Dans une conversation délivrée au rédacteur en chef de Devex, Raj Kumar sur YouTube, la secrétaire exécutive de la Commission économique des Nations unies pour l'Afrique (CEA) a fait part de ses inquiétudes sur les besoins des économies africaines.
Vera Songwe est revenue sur la dette de l'Afrique et la voie à suivre. Les pays africains ont besoin de plus de capitaux alors qu'ils s'efforcent de consolider leurs économies "saignantes" à la suite de la crise de la Covid-19, et ce soutien peut prendre de nombreuses formes: suspension et restructuration de la dette, plus de financement multilatéral et une initiative de liquidité et de durabilité", a indiqué Vera Songwe. "Sur le plan économique, l'Afrique saigne. Plus la crise prend du temps, plus elle deviendra douloureuse, plus il faudra de temps à nos économies pour rouvrir complètement. Nous commençons à voir un effondrement de nos économies", a déploré la secrétaire exécutive de la CEA. "
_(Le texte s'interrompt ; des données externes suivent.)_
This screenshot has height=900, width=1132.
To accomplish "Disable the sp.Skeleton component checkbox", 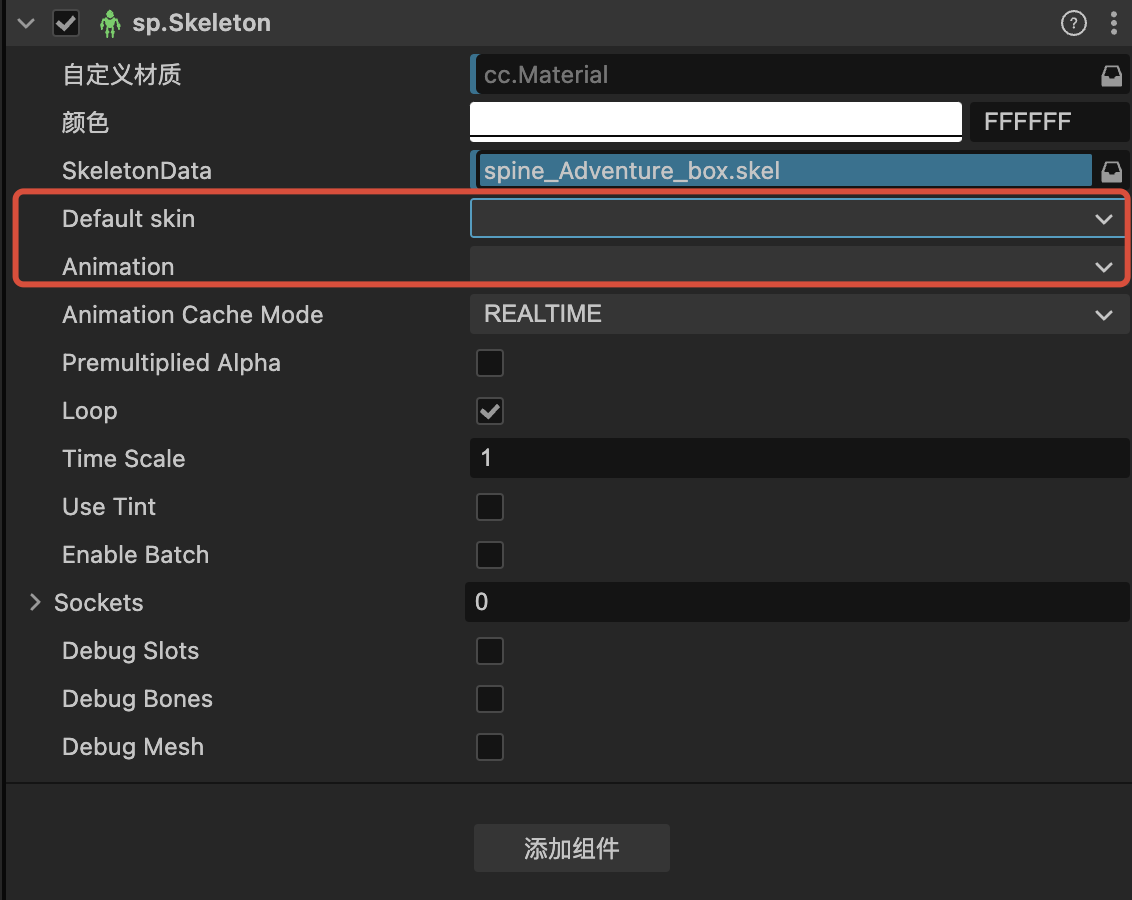I will [x=67, y=23].
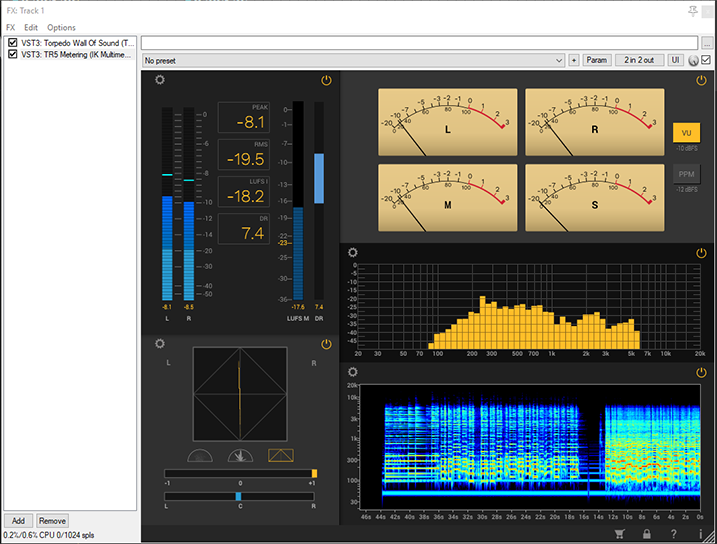Switch meters to PPM mode
This screenshot has height=544, width=717.
[x=686, y=174]
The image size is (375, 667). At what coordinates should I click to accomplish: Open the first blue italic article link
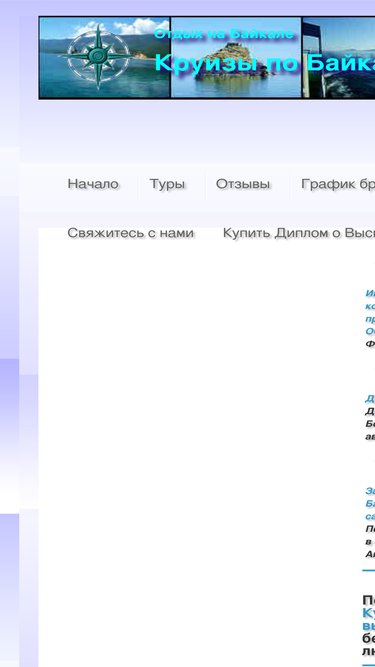[370, 312]
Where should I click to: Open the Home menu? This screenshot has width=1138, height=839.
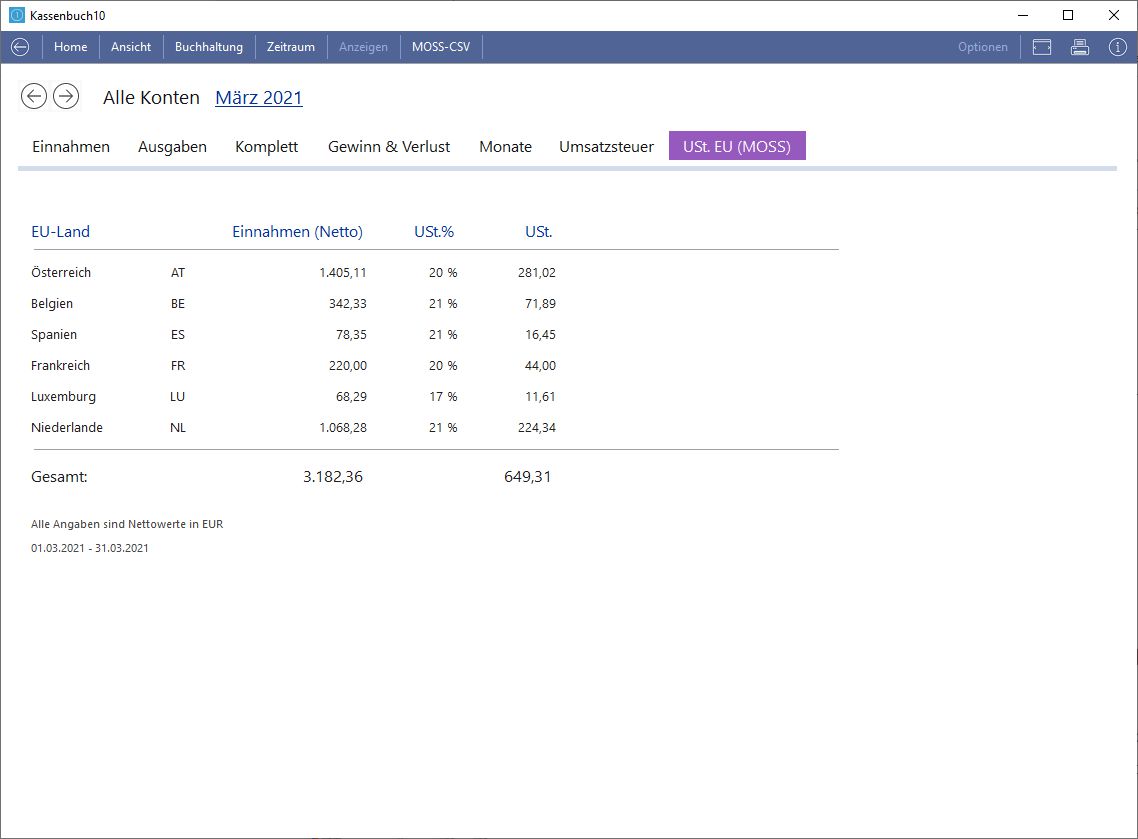[70, 47]
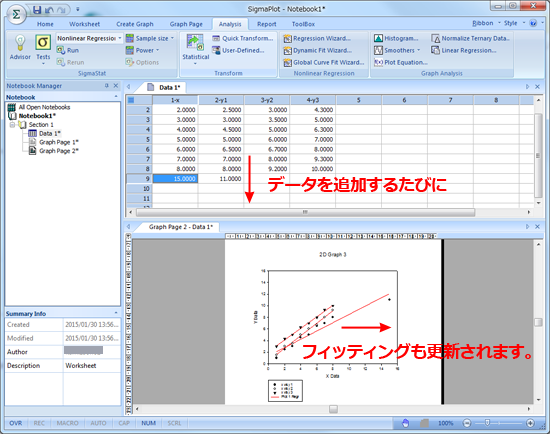Click the zoom slider in status bar

click(487, 423)
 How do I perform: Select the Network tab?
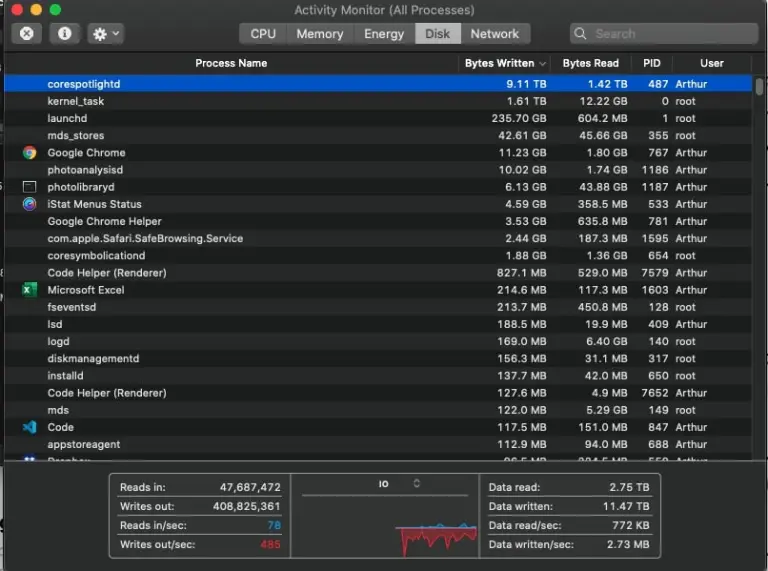coord(494,34)
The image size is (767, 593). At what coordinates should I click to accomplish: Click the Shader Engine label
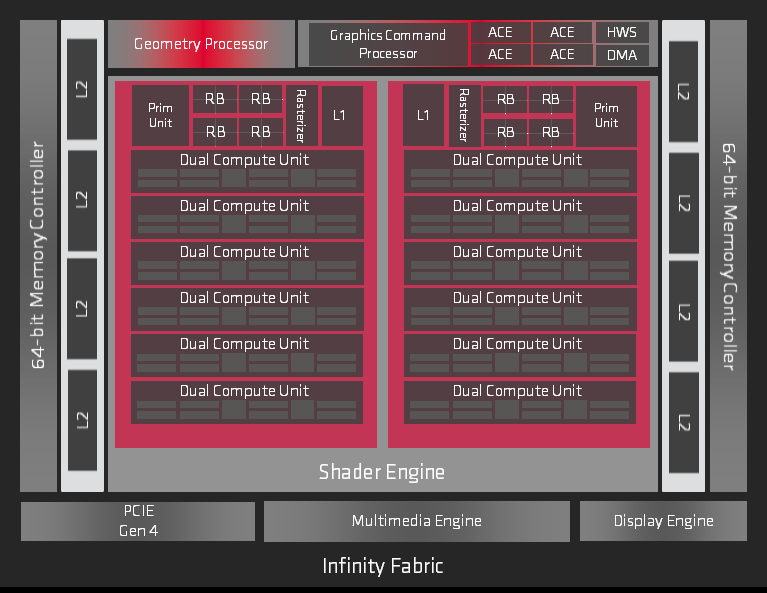pos(382,472)
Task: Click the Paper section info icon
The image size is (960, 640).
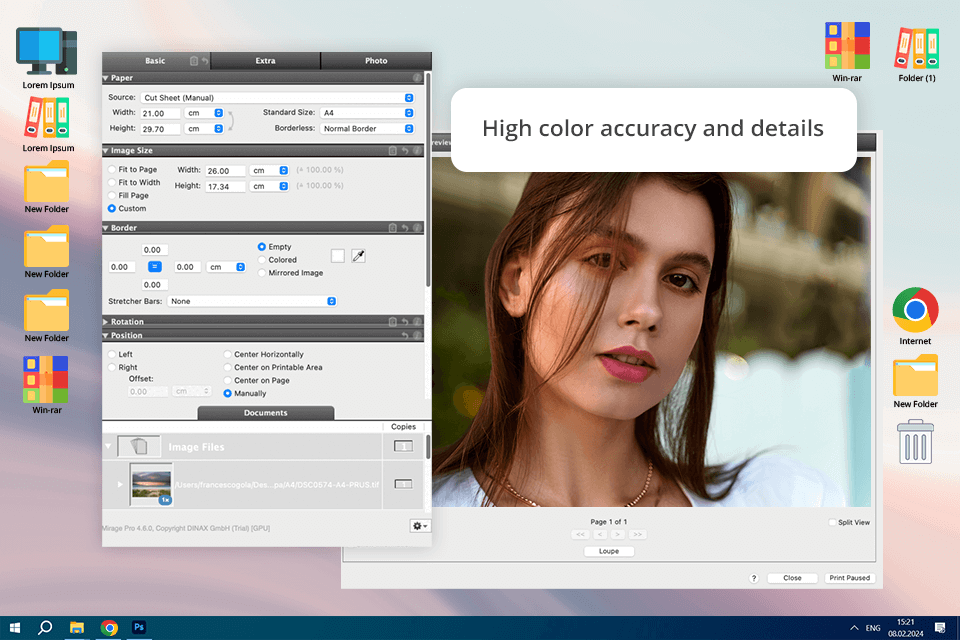Action: click(416, 78)
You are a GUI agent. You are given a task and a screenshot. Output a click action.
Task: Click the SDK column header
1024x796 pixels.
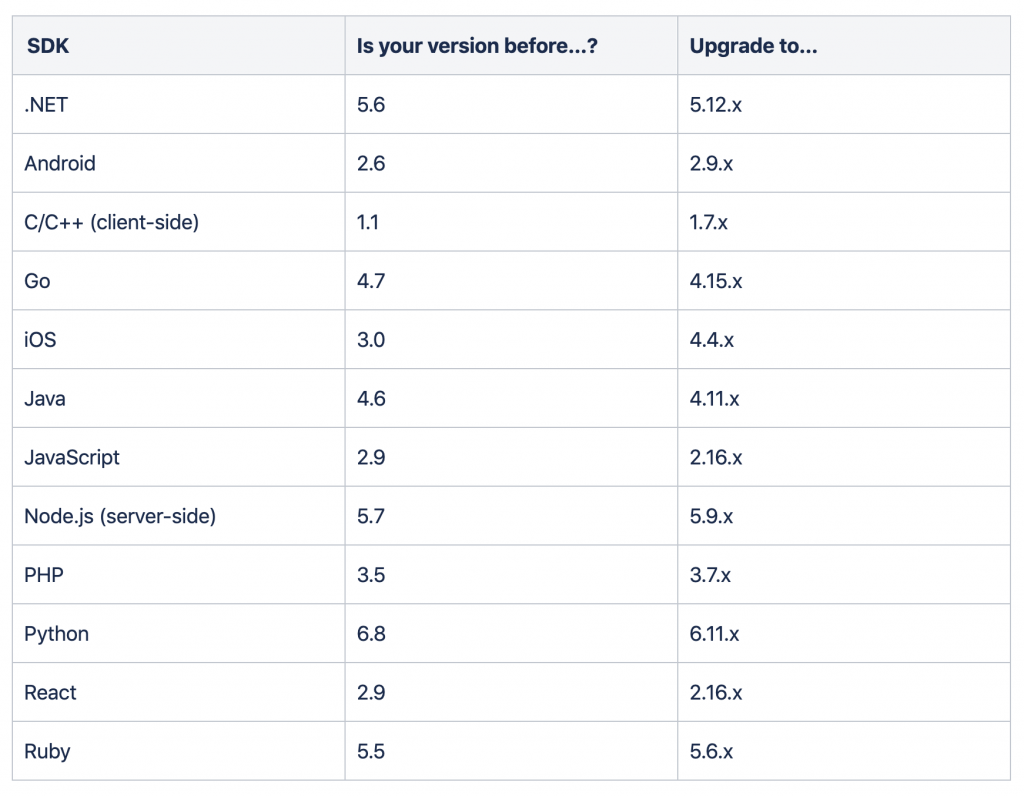click(x=47, y=46)
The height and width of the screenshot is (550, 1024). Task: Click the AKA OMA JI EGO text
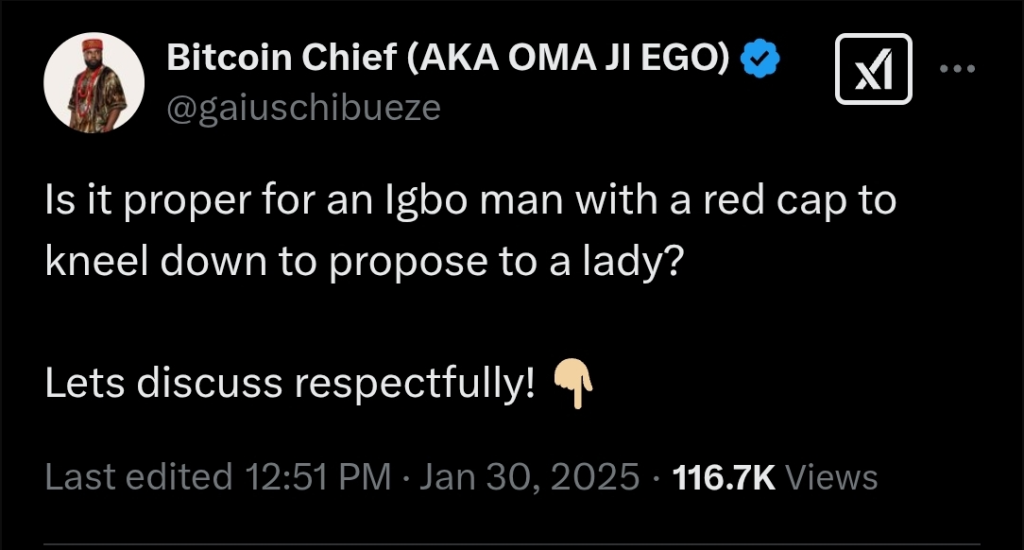[x=568, y=60]
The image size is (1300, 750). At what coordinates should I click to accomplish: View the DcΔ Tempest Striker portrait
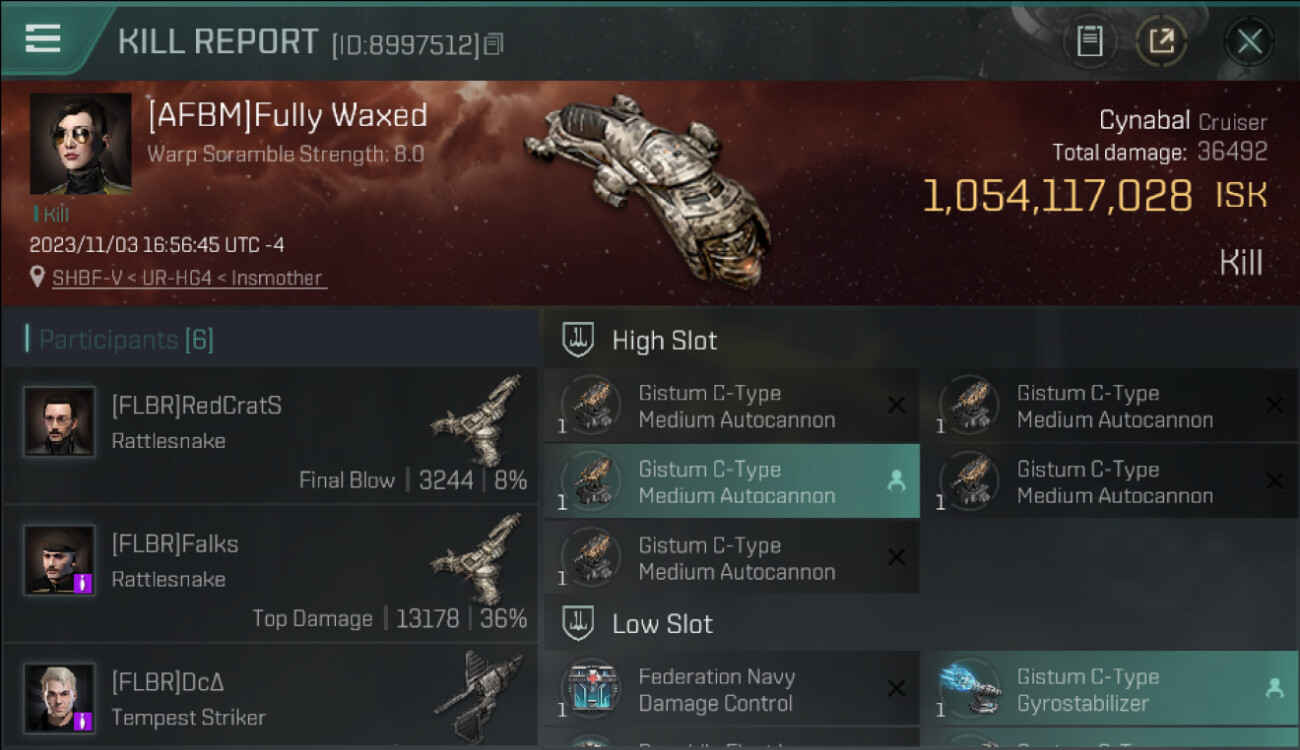tap(60, 697)
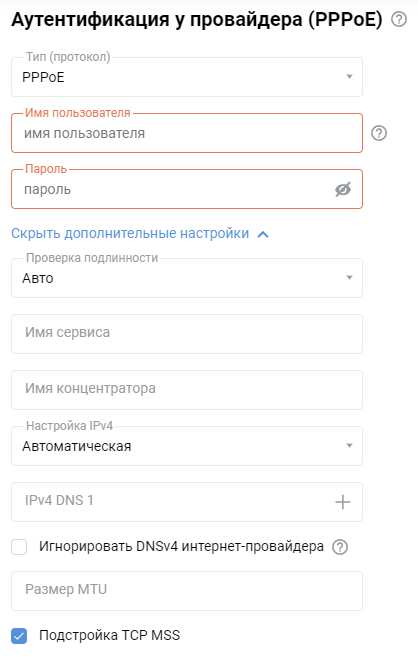Open the Автоматическая IPv4 setting dropdown

[187, 446]
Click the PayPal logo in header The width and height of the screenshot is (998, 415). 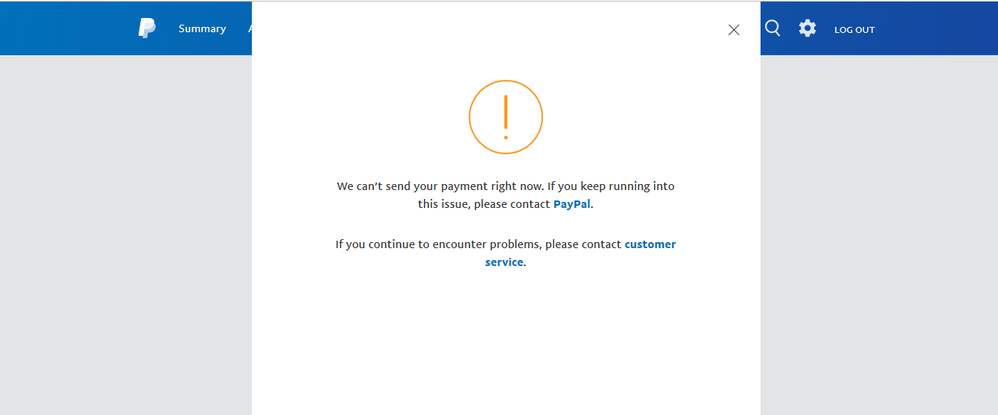(x=147, y=29)
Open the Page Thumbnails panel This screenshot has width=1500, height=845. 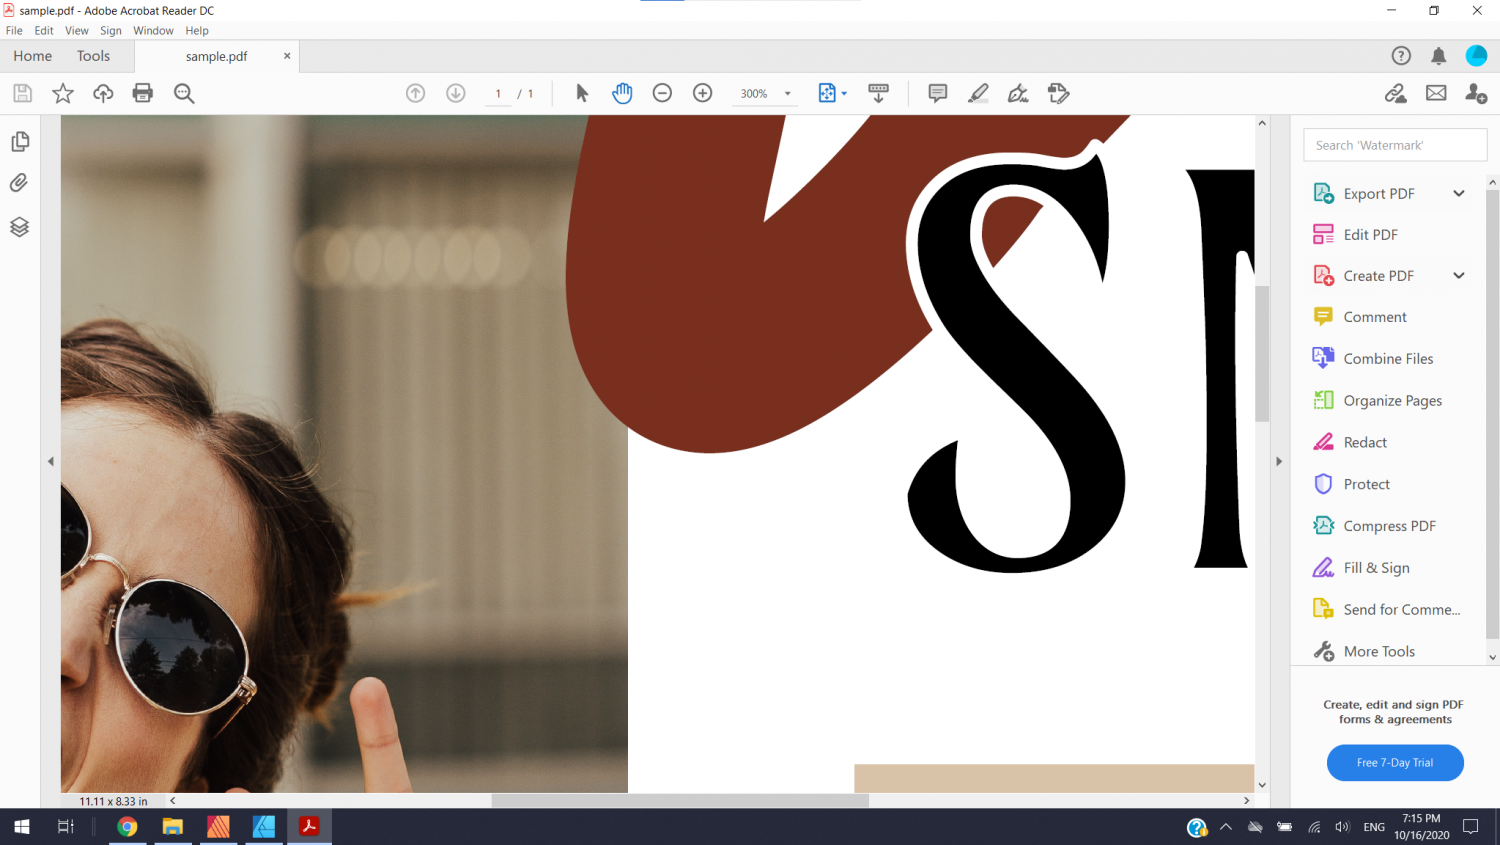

Le coût d'emprunt pour les pays africains est beaucoup plus élevé que pour les pays les plus riches, souvent en raison des risques perçus", mais Vera Songwe plaide pour une initiative qui aiderait à uniformiser les règles du jeu et à construire certaines infrastructures financières dont disposent les pays les plus riches, pour stabiliser leurs économies à la suite de la pandémie. Alors que les discussions sur la dette sont essentielles, les pays africains doivent encore pouvoir se tourner vers les marchés de capitaux privés pour accéder au financement, ce qui est rendu plus difficile par la Covid-19. C'est l'une des raisons pour lesquelles Vera Songwe et d'autres en Afrique font pression pour que le Groupe des 20 principaux pays soutienne la Facilité de liquidité et de durabilité, ce qui réduirait les coûts d'emprunt pour les gouvernements et leur donnerait accès à des financements pour traverser la crise.
La crise su coronavirus a brisé l'Afrique dans son élan
Le XXIe siècle devait être le siècle de l'Afrique. « La nouvelle année 2020 marque le début d'une décennie prometteuse pour l'Afrique », proclamait en janvier la Brookings Institution. Un siècle qui devait voir une redéfinition des relations des pays africains avec le reste du monde pour passer de la dépendance à l'aide au développement au partenariat avec les anciennes puissances coloniales, la Chine et les Etats-Unis. Aujourd'hui l'Afrique paie un lourd tribut économique et social, à cause de la crise sanitaire, avec la fermeture de la plupart des grandes économies et la paralysie des transports.
La plus forte récession depuis un quart de siècle
C'est la plus forte récession que connaît l'Afrique depuis au moins un quart de siècle, affirmait Vera Songwe, lors d'une vidéoconférence organisée par l'Agence française de développement ( AFD), en juillet dernier. Quelque 50 millions d'Africains pourraient, selon la Banque africaine de devéloppement (BAD), sombrer dans l'extrême pauvreté sur un continent qui compte déjà 425 millions de personnes vivant sous le seuil de pauvreté. L'un des risques est de voir cette crise sanitaire et économique se transformer en crise alimentaire en raison de la forte dépendance de l'Afrique à des importations de denrées comme le riz, dont les cours pourraient s'envoler.
La crise et l'intégration régionale
Cette crise pourrait aussi avoir des conséquences géopolitiques inattendues et remettre en cause des changements qui s'opèrent depuis quelques années, notamment au niveau des institutions régionales africaines. C'est le cas de la mise en oeuvre effective de la zone de libre-échange continentale africaine (ZLEC). Elle a dû être retardée.
L'autre préoccupation concerne l'absence d'une aide financière massive de l'extérieur. Un moratoire sur les dettes extérieures a été formulé par les ministres des Finances africains. A cause "d'une crise de liquidité due à l'effondrement des recettes budgétaires", a expliqué Vera Songwe. Selon ses estimations, le continent a besoin de 100 milliards de dollars pour relancer le secteur public dont 44 milliards grâce au moratoire sur la dette, le reste étant financé par le secteur privé. Mais comment financer ces montants, les envois d'argent de la diaspora africaine ayant connu une baisse drastique?